- **Exercise instructions**
Every entry below must be transcribed exactly, with no line missing.
Segment Start: Task inputs
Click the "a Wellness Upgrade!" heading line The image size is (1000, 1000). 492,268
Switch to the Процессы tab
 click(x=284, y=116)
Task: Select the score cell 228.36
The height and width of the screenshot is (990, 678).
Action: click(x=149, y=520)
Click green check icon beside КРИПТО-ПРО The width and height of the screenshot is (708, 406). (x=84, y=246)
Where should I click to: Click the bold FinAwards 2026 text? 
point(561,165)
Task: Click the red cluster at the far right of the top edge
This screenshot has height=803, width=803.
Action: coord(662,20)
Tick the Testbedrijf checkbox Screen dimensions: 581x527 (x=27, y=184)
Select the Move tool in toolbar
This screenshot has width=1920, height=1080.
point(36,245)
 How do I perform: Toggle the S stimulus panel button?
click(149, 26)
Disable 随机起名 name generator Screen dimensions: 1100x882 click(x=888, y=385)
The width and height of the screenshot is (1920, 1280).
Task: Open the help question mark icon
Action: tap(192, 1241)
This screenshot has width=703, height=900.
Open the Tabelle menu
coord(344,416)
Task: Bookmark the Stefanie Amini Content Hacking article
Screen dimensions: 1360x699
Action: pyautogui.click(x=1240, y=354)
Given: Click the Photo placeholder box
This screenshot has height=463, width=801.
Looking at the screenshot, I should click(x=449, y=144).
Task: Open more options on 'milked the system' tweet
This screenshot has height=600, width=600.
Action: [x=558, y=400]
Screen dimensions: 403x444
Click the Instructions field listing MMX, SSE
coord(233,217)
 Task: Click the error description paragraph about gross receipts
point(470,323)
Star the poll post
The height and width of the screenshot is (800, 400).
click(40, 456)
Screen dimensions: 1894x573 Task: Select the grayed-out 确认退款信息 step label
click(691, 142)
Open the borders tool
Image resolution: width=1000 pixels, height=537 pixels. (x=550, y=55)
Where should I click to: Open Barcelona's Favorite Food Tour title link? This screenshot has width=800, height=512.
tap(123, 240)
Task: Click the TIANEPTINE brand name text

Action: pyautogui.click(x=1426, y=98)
Segment End: Task inputs
- **Solution to the exercise**
Click the "a Wellness Upgrade!" heading line The image size is (1000, 1000). 492,268
Switch to the Процессы tab
 click(x=284, y=116)
Task: Select the score cell 228.36
The height and width of the screenshot is (990, 678).
Action: click(x=149, y=520)
Click green check icon beside КРИПТО-ПРО The width and height of the screenshot is (708, 406). (x=84, y=246)
Where should I click to: Click the bold FinAwards 2026 text? 
point(561,165)
Task: Click the red cluster at the far right of the top edge
This screenshot has height=803, width=803.
Action: coord(662,20)
Tick the Testbedrijf checkbox Screen dimensions: 581x527 (x=27, y=184)
Select the Move tool in toolbar
This screenshot has width=1920, height=1080.
point(36,245)
 How do I perform: Toggle the S stimulus panel button?
click(149, 26)
Disable 随机起名 name generator Screen dimensions: 1100x882 click(x=888, y=385)
The width and height of the screenshot is (1920, 1280).
Task: Open the help question mark icon
Action: tap(192, 1241)
This screenshot has width=703, height=900.
Open the Tabelle menu
coord(344,416)
Task: Bookmark the Stefanie Amini Content Hacking article
Screen dimensions: 1360x699
Action: pyautogui.click(x=1240, y=354)
Given: Click the Photo placeholder box
This screenshot has height=463, width=801.
Looking at the screenshot, I should click(x=449, y=144).
Task: Open more options on 'milked the system' tweet
This screenshot has height=600, width=600.
Action: [x=558, y=400]
Screen dimensions: 403x444
Click the Instructions field listing MMX, SSE
coord(233,217)
 Task: Click the error description paragraph about gross receipts
point(470,323)
Star the poll post
The height and width of the screenshot is (800, 400).
click(40, 456)
Screen dimensions: 1894x573 Task: Select the grayed-out 确认退款信息 step label
click(691, 142)
Open the borders tool
Image resolution: width=1000 pixels, height=537 pixels. (x=550, y=55)
Where should I click to: Open Barcelona's Favorite Food Tour title link? This screenshot has width=800, height=512.
tap(123, 240)
Task: Click the TIANEPTINE brand name text

Action: pyautogui.click(x=1426, y=98)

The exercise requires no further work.